To tap into that power, a clutch engages the flywheel with the CVT, which feeds through the gearbox into the differential which turns the axles that drive the tires and wheels.

During the 2009 season, Formula One is regulating how much extra power can be used, and how long it can be used for. Though the rules writers express it in more technical terms, for all practical purposes it's limited to bursts of 80 horsepower that can be used for up to 6.6 seconds, every lap.

But that's what the rules writers want for Formula One. What I find so intriguing about the flybrid is that it can easily be configured to use in everyday vehicles. Indeed, the companies that have developed this system claim it can boost the fuel economy of a vehicle by 27% based on the EPA driving cycle (FTP75). They claim they can offer a hybrid package that is half the size and weight of a battery-based system, at one quarter of the cost. It's also made from fairly common materials that can be readily recycled.

This is a collaborative effort involving three different UK-based companies. The first, appropriately enough, is called Flybrid Systems LLP. It holds two crucial patents that make the system practical: a method to seal the vacuum in the flywheel housing, and a way to contain the flywheel in case of catastrophic failure. This latter point is extremely critical as there's been a couple of reports over the years of engineers being fatally injured when the flywheel systems they were working on failed with explosive consequences. Two transmission companies, Torotrak and Xtrac, are the other partners in this effort.

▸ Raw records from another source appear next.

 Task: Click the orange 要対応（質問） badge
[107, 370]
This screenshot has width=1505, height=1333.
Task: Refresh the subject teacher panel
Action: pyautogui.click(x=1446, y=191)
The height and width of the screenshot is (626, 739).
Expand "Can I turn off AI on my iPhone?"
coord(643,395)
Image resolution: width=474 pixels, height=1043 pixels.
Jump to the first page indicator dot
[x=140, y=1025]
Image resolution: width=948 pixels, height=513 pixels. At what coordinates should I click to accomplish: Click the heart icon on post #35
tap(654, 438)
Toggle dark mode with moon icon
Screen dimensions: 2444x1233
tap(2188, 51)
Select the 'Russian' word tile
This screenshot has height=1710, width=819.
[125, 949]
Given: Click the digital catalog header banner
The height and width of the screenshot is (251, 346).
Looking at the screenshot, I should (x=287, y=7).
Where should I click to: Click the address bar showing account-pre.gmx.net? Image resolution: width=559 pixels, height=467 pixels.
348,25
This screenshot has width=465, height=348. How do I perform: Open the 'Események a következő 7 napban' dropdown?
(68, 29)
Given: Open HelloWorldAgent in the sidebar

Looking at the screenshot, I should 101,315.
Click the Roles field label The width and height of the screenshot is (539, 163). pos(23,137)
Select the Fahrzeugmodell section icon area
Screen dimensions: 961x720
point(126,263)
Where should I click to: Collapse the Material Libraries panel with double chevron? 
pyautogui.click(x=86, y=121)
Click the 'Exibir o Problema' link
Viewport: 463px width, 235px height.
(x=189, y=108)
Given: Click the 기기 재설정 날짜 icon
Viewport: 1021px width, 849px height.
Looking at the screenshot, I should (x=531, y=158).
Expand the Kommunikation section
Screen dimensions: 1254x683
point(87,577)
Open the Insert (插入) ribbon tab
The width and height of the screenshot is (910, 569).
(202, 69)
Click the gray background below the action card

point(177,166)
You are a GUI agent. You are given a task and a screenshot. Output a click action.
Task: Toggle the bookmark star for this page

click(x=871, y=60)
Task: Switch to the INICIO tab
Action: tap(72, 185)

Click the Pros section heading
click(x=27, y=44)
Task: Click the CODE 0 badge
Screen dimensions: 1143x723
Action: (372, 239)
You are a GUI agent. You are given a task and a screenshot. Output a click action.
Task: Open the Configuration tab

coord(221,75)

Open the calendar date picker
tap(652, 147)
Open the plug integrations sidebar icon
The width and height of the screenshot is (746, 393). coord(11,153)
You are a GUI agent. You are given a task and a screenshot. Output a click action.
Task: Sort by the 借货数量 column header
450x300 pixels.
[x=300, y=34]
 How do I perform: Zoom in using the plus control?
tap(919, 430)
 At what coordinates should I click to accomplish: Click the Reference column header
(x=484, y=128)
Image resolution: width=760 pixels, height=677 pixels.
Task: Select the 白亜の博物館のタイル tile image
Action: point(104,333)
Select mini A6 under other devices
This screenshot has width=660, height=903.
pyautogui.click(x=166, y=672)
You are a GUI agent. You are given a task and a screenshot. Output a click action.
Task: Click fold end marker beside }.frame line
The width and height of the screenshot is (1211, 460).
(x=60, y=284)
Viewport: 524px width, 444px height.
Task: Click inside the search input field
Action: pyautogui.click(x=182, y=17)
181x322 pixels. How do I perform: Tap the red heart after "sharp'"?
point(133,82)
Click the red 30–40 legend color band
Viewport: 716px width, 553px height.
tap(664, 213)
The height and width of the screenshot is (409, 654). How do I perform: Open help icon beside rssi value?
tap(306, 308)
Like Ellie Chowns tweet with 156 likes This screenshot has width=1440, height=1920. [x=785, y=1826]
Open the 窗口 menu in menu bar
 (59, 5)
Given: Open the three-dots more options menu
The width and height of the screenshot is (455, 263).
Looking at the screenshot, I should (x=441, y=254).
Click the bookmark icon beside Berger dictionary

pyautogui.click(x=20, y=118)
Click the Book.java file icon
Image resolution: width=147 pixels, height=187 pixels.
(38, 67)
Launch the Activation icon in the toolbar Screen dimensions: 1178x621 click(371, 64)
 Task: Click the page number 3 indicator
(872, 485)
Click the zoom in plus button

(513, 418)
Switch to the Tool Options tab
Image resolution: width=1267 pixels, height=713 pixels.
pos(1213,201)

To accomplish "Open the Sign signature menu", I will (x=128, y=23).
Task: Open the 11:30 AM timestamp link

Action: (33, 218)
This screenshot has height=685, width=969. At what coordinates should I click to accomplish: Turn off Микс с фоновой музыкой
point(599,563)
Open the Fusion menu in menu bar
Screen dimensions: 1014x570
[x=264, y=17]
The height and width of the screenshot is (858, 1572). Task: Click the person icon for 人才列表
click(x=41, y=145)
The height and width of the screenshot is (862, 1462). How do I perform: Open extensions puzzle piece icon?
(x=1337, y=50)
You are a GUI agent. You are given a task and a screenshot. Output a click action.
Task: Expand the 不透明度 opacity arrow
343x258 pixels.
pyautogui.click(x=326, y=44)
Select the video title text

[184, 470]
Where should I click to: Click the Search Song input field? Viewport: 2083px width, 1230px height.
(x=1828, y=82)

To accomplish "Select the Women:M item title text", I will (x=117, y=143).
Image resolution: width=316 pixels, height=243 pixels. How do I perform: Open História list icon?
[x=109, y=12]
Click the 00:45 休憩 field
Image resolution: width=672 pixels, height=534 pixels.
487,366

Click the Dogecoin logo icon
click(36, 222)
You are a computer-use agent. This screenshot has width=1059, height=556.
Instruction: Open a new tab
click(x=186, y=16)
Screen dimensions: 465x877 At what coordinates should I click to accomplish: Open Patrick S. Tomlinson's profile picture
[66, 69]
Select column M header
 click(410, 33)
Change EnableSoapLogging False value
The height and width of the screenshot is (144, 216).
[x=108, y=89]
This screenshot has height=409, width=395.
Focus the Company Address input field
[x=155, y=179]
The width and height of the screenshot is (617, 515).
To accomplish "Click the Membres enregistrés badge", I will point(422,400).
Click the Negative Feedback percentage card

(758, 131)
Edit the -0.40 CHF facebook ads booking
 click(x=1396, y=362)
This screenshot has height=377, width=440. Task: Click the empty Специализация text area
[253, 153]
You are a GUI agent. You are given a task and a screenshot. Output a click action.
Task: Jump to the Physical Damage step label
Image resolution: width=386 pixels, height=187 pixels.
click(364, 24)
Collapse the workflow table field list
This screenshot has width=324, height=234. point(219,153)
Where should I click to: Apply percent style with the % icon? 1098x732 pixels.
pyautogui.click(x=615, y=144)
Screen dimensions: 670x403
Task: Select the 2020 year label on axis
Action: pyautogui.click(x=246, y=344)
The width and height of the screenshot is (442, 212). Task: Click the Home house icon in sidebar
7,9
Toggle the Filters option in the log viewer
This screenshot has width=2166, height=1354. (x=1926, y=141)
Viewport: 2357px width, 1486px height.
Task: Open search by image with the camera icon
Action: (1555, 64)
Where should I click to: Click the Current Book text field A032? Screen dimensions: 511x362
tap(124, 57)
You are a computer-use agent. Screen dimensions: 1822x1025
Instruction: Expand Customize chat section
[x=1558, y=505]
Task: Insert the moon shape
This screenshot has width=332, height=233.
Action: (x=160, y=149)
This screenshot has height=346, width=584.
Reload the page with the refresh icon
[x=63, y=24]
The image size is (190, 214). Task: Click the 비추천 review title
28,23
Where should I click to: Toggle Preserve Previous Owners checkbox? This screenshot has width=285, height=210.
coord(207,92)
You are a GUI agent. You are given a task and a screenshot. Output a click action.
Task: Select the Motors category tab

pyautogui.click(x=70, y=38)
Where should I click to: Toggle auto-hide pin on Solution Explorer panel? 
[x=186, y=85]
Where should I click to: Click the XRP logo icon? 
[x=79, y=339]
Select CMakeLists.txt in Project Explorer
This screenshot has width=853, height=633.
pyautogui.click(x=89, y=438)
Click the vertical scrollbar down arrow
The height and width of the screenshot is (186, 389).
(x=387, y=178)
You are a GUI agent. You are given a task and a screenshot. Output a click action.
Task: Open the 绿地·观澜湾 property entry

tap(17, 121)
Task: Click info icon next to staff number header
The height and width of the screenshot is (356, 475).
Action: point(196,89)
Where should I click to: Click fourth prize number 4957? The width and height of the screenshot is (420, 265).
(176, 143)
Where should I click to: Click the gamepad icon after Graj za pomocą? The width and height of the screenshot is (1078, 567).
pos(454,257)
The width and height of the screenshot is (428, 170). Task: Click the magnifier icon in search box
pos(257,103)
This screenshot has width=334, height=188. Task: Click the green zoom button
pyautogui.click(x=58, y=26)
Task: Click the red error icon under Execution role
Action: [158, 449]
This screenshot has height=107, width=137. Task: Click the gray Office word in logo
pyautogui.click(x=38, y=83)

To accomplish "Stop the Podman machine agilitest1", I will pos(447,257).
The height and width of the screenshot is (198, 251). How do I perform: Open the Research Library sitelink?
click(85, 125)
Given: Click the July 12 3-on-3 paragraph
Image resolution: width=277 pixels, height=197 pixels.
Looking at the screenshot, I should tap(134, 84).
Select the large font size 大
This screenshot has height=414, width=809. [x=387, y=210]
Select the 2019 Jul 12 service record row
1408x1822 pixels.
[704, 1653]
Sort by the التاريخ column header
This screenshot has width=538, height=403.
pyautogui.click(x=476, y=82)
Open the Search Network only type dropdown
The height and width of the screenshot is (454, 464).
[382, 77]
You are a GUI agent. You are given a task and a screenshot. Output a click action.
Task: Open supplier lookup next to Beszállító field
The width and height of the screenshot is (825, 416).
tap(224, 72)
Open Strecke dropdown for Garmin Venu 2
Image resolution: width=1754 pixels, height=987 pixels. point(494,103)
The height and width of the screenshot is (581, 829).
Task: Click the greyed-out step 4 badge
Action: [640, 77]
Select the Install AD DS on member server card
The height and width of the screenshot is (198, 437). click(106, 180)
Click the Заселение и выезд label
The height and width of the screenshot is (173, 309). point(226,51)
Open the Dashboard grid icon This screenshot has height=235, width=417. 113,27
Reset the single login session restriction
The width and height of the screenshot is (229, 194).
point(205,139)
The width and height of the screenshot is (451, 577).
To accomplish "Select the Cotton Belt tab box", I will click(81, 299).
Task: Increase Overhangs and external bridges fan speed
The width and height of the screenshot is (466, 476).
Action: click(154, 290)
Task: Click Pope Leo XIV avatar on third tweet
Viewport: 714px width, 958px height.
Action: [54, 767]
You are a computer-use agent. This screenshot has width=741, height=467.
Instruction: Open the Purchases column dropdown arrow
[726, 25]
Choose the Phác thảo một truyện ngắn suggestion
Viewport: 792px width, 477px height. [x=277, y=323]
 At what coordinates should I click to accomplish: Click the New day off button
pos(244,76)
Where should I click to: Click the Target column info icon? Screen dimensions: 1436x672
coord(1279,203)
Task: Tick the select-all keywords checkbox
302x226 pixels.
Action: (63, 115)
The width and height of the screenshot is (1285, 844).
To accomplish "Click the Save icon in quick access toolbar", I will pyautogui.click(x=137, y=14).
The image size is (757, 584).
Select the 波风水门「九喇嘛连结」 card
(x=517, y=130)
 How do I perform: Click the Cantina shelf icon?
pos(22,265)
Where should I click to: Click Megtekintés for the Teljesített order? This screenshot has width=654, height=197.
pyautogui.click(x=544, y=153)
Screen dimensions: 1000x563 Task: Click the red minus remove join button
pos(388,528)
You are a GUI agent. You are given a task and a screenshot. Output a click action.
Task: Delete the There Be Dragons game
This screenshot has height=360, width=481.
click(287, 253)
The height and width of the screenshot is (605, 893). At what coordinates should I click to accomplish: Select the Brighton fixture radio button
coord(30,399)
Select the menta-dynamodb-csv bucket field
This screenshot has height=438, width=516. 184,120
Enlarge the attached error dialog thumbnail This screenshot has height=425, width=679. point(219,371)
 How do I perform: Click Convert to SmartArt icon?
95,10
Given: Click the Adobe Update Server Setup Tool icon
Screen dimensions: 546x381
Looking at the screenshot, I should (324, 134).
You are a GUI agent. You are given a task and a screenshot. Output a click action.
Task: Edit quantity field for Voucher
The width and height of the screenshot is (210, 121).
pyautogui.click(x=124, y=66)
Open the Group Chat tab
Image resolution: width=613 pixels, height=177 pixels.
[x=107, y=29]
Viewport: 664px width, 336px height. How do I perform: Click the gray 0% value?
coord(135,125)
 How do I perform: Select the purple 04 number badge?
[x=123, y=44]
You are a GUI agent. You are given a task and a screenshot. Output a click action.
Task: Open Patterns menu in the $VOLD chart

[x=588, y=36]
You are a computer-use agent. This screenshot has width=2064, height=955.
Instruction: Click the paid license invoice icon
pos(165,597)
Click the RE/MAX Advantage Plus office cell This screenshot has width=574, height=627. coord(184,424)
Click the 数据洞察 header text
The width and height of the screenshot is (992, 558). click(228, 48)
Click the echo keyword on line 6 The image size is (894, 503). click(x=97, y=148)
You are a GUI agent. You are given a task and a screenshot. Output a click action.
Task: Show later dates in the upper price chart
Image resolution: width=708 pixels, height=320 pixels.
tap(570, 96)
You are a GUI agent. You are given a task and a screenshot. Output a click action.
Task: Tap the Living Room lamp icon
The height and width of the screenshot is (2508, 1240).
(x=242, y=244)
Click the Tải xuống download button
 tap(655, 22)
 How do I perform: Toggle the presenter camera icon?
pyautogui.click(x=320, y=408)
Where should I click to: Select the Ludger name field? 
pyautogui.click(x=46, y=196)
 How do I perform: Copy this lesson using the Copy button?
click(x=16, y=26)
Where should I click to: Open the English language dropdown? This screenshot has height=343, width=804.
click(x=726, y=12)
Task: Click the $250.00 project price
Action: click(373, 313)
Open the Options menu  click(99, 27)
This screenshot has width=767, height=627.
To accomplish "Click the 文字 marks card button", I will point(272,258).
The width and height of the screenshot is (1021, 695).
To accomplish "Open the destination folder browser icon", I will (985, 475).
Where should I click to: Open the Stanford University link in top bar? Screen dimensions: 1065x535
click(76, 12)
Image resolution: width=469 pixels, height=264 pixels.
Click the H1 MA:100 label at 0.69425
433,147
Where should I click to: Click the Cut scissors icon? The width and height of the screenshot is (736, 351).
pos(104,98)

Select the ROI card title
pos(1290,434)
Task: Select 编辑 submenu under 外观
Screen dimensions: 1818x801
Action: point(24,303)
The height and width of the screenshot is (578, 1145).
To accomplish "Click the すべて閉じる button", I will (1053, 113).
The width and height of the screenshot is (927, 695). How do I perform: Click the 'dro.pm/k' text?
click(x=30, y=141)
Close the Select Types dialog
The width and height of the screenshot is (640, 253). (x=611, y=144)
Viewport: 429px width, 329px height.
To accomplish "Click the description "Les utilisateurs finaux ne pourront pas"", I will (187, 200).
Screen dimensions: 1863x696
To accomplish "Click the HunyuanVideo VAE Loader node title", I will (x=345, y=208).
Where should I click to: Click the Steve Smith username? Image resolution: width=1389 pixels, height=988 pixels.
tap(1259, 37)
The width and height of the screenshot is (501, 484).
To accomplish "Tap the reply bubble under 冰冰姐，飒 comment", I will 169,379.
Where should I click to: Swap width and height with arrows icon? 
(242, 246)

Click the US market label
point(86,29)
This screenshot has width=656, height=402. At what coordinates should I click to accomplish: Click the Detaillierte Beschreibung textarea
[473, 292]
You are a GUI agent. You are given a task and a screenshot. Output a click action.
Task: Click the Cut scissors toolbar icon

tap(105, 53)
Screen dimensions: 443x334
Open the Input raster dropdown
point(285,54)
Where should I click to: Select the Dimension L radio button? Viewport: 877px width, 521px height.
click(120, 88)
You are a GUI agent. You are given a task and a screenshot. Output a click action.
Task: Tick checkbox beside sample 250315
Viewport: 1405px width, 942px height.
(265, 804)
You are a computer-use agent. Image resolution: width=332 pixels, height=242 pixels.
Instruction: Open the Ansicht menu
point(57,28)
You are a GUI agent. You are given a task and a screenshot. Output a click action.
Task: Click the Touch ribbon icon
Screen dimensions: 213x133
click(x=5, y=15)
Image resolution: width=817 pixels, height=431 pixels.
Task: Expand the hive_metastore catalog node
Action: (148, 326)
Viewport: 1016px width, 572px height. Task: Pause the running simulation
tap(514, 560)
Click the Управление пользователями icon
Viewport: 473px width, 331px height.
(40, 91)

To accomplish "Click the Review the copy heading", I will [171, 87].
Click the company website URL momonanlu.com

F1 teams are not required to use a KERS in their cars. But it seems unlikely that anyone will want to give up the chance to use that "push-to-pass" power. We'll have to wait and see what kinds of systems actually show up on the grid next year, but the flybrid people tell me there will be two teams with theirs. Since the principle managers at Flybrid Systems LLP have historical connections with the Renault F1 team, it makes me think that's possibly one of them.

The word out there is that Williams will have a completely different system that uses both a flywheel and batteries. And the Le Mans organizers and ALMS are looking into flybrids, too. So who knows where this is all going?

Not only is the flybrid a fascinating technology, it's an encouraging example of how motor racing can use regulations like KERS to regain its historical role of pushing the technological envelope to point the way to a better automotive future.